Project Summary/Abstract
Biomedical imaging is an essential modality used in clinical diagnosis. Common imaging
modalities such as magnetic resonance imaging (MRI), X-ray imaging, and positron emission
tomography (PET), are constrained by cost, acquisition time, and/or use of ionizing radiation.
Fluorescence imaging is an optimal modality for biomedical imaging, as it is non-invasive,
inexpensive, and safe for living systems. Presently, fluorescence imaging uses near-infrared light
(NIR, 700–1000 nm), but the shortwave infrared region (SWIR, 1000–2000 nm) of the
electromagnetic spectrum has emerged as a superior region for fluorescence imaging.
Advantages such as the reduced light scattering and increased tissue penetration of these lower
energy photons, leads to dramatic increases in contrast compared to the NIR and drives
innovation for SWIR fluorophores. Our group recently developed a bright flavylium-based SWIR
polymethine dye named Flav7. However, the growing field would benefit from even brighter and
deeply red-shifted fluorophores. In order to fine-tune flavylium dyes for effective imaging in living
systems, an investigation of structural changes and corresponding photophysical properties is
necessary.
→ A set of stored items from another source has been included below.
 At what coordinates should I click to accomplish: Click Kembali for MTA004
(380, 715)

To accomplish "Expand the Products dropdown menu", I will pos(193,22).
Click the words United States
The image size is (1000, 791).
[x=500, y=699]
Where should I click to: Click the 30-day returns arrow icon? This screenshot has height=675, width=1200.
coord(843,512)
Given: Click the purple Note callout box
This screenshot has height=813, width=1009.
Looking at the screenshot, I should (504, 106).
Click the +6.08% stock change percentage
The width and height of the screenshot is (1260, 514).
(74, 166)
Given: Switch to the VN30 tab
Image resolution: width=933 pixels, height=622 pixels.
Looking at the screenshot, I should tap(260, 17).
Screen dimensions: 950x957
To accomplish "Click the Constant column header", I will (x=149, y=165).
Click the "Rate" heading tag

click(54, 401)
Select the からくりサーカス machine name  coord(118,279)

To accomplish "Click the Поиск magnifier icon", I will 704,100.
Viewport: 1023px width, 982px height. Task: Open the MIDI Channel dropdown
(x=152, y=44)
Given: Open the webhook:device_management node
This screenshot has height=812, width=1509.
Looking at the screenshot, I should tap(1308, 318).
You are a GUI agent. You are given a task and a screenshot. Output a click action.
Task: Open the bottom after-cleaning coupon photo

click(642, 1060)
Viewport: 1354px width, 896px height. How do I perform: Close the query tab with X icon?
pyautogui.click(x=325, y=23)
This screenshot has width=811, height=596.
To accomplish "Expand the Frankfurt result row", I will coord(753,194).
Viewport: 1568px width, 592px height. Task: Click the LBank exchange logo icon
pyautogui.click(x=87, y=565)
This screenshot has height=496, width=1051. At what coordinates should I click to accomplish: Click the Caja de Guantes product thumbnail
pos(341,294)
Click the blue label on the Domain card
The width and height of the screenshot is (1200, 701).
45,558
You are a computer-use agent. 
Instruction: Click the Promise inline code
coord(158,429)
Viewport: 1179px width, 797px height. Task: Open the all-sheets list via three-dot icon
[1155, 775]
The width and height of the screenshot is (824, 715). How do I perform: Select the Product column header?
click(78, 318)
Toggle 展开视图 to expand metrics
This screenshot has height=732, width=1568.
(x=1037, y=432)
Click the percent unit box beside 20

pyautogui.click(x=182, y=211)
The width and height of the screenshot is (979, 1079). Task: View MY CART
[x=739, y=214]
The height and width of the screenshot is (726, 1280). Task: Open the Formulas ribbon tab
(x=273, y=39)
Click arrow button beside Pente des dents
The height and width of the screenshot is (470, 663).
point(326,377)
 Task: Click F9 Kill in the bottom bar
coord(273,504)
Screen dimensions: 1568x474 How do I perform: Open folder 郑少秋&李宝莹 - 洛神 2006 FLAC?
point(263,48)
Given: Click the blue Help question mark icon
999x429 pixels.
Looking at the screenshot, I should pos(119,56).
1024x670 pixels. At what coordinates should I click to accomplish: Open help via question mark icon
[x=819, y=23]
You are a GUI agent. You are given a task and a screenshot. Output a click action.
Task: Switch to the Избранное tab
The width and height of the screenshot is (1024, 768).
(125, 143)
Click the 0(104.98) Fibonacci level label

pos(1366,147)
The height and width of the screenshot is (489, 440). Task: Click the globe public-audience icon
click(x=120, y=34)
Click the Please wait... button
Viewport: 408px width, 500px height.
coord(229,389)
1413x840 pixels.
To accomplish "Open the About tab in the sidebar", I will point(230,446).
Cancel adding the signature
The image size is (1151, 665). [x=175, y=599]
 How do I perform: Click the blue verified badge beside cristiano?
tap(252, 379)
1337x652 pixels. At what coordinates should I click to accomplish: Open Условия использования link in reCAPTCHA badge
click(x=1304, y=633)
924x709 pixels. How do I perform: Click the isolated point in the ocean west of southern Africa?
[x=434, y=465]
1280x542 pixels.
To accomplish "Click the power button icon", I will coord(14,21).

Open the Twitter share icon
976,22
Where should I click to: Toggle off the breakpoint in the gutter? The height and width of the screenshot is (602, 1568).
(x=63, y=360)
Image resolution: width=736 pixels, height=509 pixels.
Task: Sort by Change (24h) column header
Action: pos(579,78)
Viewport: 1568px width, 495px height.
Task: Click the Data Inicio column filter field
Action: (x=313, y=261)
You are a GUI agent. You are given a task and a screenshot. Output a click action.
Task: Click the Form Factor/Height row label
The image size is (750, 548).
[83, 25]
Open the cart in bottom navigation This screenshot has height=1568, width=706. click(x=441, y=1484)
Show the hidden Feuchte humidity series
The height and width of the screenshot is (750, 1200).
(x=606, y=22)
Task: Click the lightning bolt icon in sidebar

Through systematic derivatization of the Flav7 scaffold, this work seeks to elucidate
design principles for the development of a SWIR F¿rster resonance energy transfer (FRET) turn-
on probe. FRET probes are of great interest for imaging as they can lead to greater signal-to-
noise ratios compared to free dyes. Our lab aims to recruit SWIR FRET pairs for improved
biomedical imaging applications. Using a precedented protease cleavable linker, we will
synthesize a SWIR FRET probe for image guided surgery of small tissue sarcoma (STS). The
development of a FRET probe reliant on tissue-penetrating SWIR light will greatly improve clinical
diagnosis.